A regra vale para todos os cartões de crédito emitidos por bancos e instituições financeiras que atuam no Brasil
A Lei nº 14.690, sancionada em 2023, criou uma regra para evitar que dívidas do cartão de crédito cresçam sem controle. Pela lei, o valor final cobrado do consumidor não pode ultrapassar 100% do valor original da dívida. Na prática, isso significa que uma dívida pode, no máximo, dobrar de valor, mesmo com a cobrança de juros, multas e outros encargos.

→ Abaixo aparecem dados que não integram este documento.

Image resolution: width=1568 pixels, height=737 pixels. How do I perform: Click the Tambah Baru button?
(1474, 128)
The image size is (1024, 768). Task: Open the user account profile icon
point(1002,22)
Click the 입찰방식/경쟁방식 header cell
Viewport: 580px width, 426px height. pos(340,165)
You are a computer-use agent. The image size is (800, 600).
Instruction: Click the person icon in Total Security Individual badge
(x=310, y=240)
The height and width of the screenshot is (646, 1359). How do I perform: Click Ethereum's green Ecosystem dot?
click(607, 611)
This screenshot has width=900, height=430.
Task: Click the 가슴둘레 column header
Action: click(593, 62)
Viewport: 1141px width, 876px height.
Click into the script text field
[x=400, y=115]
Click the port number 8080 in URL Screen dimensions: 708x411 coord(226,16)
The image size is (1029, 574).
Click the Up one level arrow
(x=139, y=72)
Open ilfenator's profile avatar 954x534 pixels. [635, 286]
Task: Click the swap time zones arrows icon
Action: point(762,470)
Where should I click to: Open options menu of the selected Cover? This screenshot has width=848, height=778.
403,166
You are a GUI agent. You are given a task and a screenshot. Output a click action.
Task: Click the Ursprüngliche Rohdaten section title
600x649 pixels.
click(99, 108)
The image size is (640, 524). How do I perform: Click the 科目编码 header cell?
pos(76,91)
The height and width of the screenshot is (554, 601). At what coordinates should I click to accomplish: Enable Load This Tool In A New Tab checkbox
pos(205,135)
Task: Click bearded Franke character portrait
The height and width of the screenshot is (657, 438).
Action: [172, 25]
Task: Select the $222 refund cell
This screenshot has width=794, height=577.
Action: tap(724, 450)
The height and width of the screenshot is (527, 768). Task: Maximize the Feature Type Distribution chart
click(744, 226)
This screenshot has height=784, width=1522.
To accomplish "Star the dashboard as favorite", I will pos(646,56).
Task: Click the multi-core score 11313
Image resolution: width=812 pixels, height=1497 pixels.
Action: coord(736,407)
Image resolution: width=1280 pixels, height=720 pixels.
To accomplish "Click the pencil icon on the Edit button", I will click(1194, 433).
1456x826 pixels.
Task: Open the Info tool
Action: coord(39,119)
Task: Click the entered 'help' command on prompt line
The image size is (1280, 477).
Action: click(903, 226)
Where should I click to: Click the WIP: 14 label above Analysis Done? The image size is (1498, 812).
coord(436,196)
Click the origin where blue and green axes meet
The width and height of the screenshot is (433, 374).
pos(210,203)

Quando o consumidor não paga o valor total da fatura do cartão, o saldo entra no chamado crédito rotativo. É nesse momento que começam a incidir juros elevados. E, com a nova lei, esse crescimento passou a ter um limite. Se, por exemplo, a dívida inicial for de R$ 1.000, o total cobrado ao longo do tempo não pode passar de R$ 2.000, independentemente do prazo de pagamento.
A regra vale para todos os cartões de crédito emitidos por bancos e instituições financeiras que atuam no Brasil. As empresas são obrigadas a oferecer opções de parcelamento ou renegociação da dívida, respeitando o teto definido pela legislação. Caso esse limite seja ultrapassado, o consumidor pode questionar a cobrança junto à instituição financeira ou aos órgãos de defesa do consumidor.
A Lei 14.690/23 passou a valer após sua publicação e se aplica aos contratos firmados a partir da sua vigência. O objetivo é tornar o uso do cartão de crédito mais transparente e reduzir o risco de endividamento excessivo.